Slurp Smooth -- with shoyu broth, chicken stock seasoned with...

Slurp Smooth -- with shoyu broth, chicken stock seasoned with soy -- features Japanese fried chicken, marinated soft-boiled egg, red ginger and scallions at Slurp Ramen in Port Jefferson. Credit: Daniel Brennan

Last year, in the food publication Lucky Peach, trendsetting restaurateur David Chang declared that ramen is dead. He did it in the way an uber-hipster might abandon an obscure band that goes mainstream.

Sure, the restaurant-obsessed may pay attention to a declaration from the founder of a place that kicked off Americans’ craving for ramen, New York’s Momofuku Noodle Bar.

But plenty of people remain blissfully unaware of what he said — or who he is.

◆ ◆ ◆ ◆

Work to complete:
A - According to the ramen article, which restaurant founded by David Chang kicked off Americans' craving for ramen?
B - Say whether each statement agrees with the ramen article, and quote the words that decide it: (i) David Chang declared in Lucky Peach that ramen is dead. (ii) Slurp Ramen is located in Port Jefferson. (iii) The broth in Slurp Smooth is pork stock seasoned with soy.
The lines after this come from a different source than the ramen article.

Dataset excerpt:

◆ ◆ ◆ ◆

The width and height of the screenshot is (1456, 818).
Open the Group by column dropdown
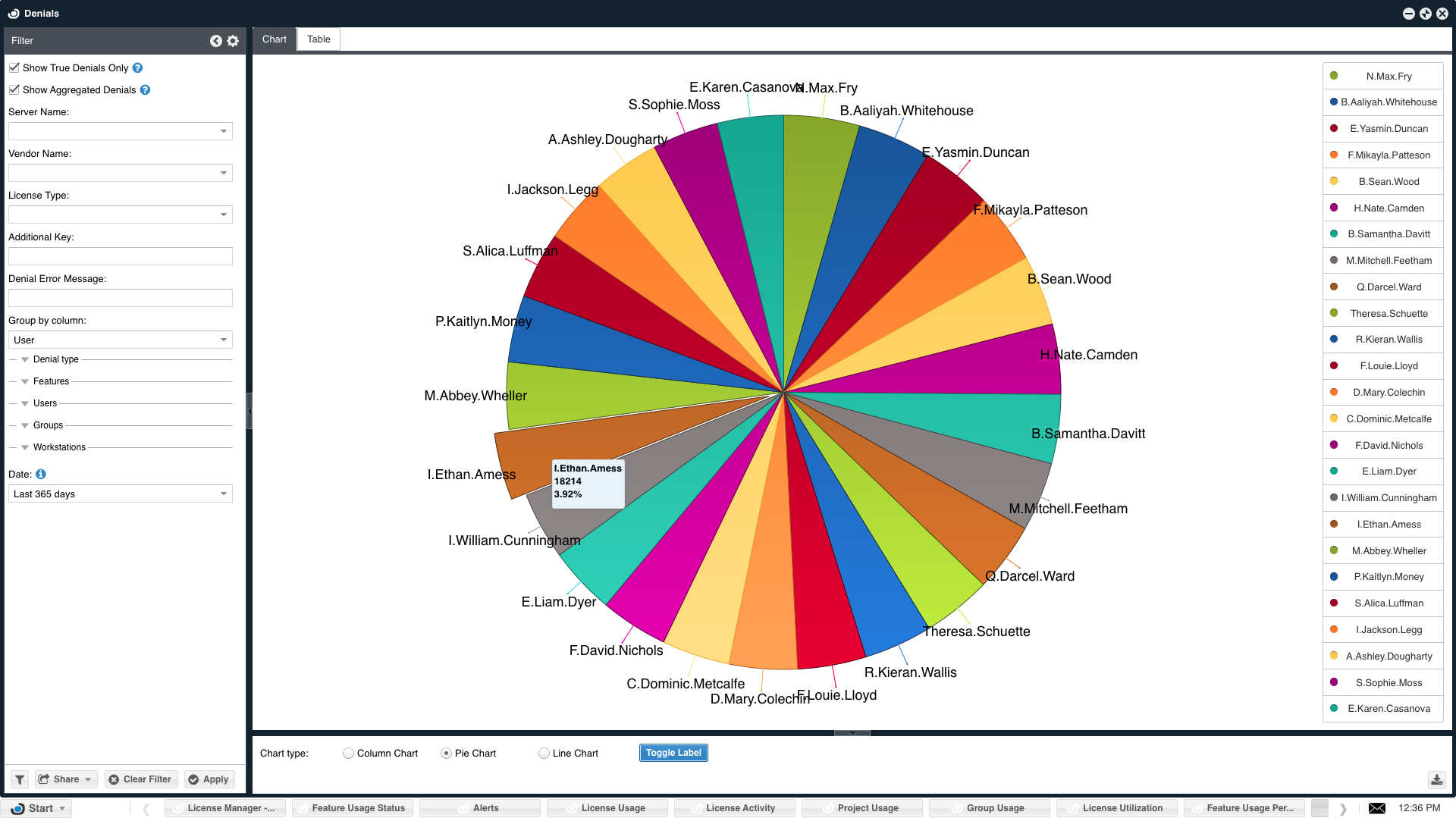point(120,340)
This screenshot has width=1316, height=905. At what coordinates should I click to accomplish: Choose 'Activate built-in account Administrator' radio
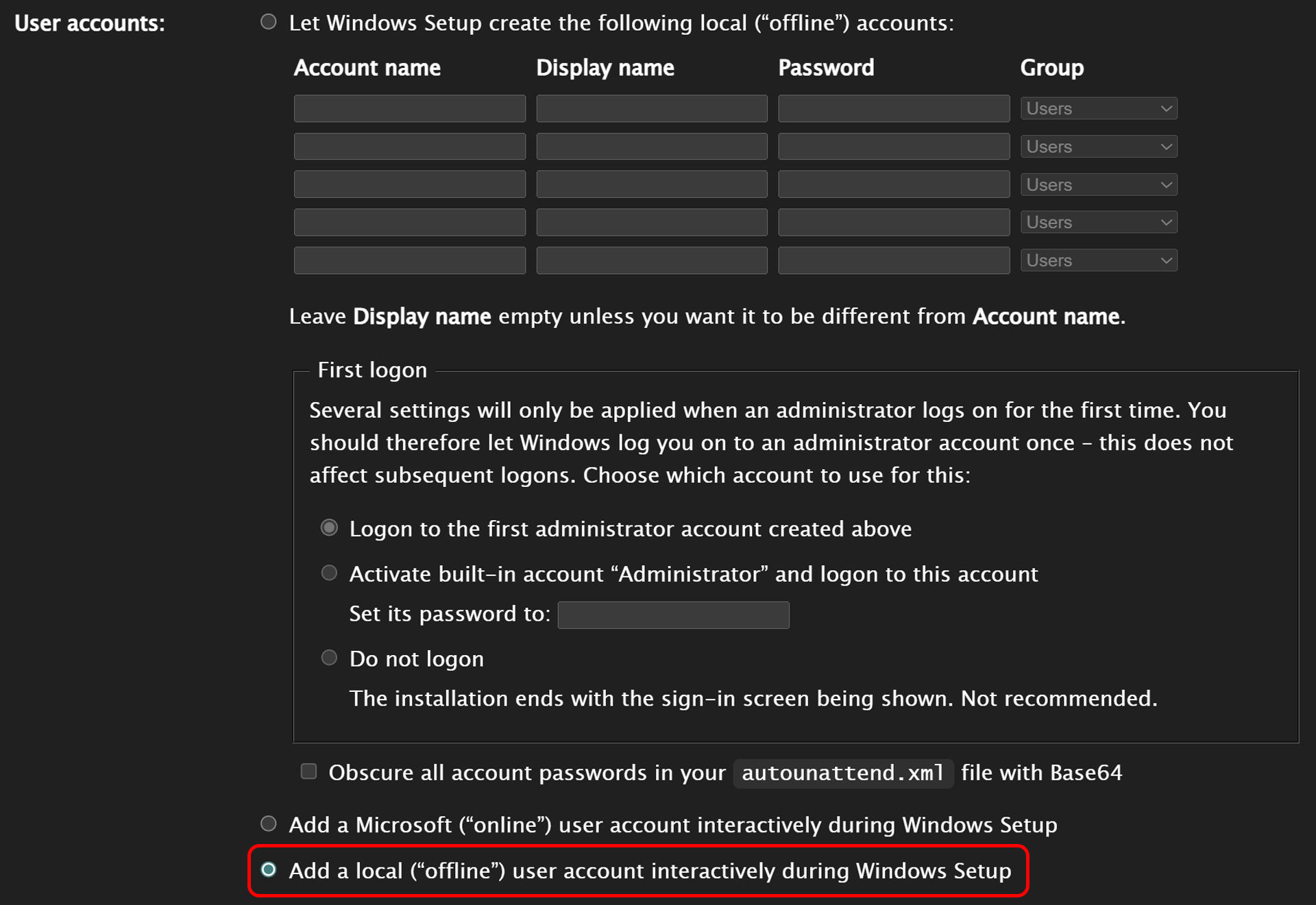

◆ ◆ ◆ ◆

Solutions to the tasks:
A - New York's Momofuku Noodle Bar.

B -
(i) Yes: "in the food publication Lucky Peach, trendsetting restaurateur David Chang declared that ramen is dead."
(ii) Yes: "at Slurp Ramen in Port Jefferson."
(iii) No: "shoyu broth, chicken stock seasoned with soy."